Max bent over. “Someone has put a new lock on the door.”
“Then we can’t get in?” Airs. Hacker could not conceal her disappointment.
Max smiled. “Not unless you want me to break a window.”
“Heavens, no. But, oh dear, it seems so perfect. All I dreamed of.”
“We’ll get the right key and come back,” Nancy told her cheerfully. “There’s always another day.”
As they drove back to Simonton, Mrs. Hacker said, “I can’t begin to express my gratitude, even if the house proves to be unsuitable. You’ve opened up a whole new future for me today.”
“I’m glad,” Nancy said simply.
“How lucky for me that your husband should be here this winter! Joe says it has never happened before, except for fleeting visits while his mother was alive."
A cold draft seemed to have entered the warm, luxurious car. Mrs. Hacker’s hands were turning and twisting her handbag over and over. She wants to tell me something, Nancy realized, and remembered Joe Hacker watching Peter, weighing him in the balance, distrusting him.
Whatever it is, I must not hurry her, must not attempt to force her confidence, Nancy warned herself. If I do that I’ll destroy all we have begun to build together in the way of friendship. I must not ask anything. But, for all her resolution, a voice was crying in her mind: What is Peter doing here? She clenched her hands, and through her left glove she felt the pressure of her wedding ring. The ring itself might be a mockery but the trust that Peter had asked of her was real.
As the car moved slowly over a narrow bridge she saw the black water beneath, hemlocks laden with snow above.
“Oh, what a lovely world!” she cried out.
Mrs. Hacker looked at the glowing face of the girl beside her. Impulsively, she pressed Nancy's hand. “People like you will always make it lovely for others. I hope — other people will make it equally lovely for you.”
Nancy said slowly, “I think you want to tell me something, Mrs. Hacker.”

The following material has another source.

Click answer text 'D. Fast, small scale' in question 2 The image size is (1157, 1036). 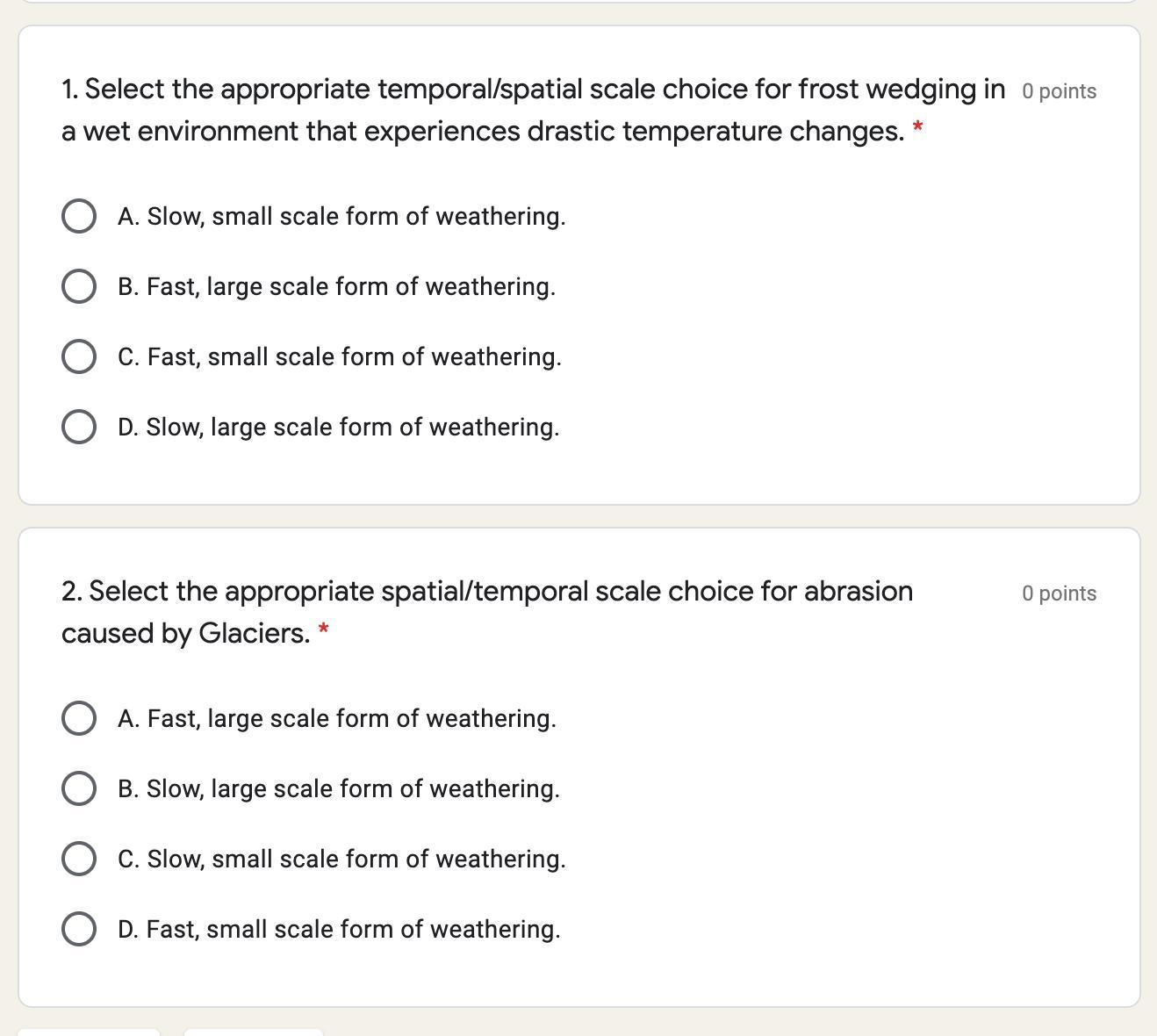point(339,929)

“No, I don’t,” the older woman said frankly. “It’s Joe’s idea. He thought I should tell you. Warn you. But the way I see it, more trouble is caused by people talking, telling things, even for the best of motives, but —” She met Nancy's steady, inquiring eyes. “Oh, it’s nothing really. Only that girl, the dizzy blonde who was at your party yesterday. I didn’t get her name clearly but someone said she was a model.”
“Miss Barbee.” Nancy's voice was steady.
“That’s the one. As I suppose you know, she is staying at the inn. Came late last night and, an hour or so later, some man tapped on her door — her room’s across the hall from ours — and they whispered a lot and then went down to the lobby to talk. This morning there was a new guest at the inn, a Mr. Nemeau, who sat at a different table and didn’t even look at her, but I felt sure he was the same one. So did Joe. And as Joe said, ‘When a man doesn’t look at that girl, and when she pays no attention to a man, there’s something darned strange.”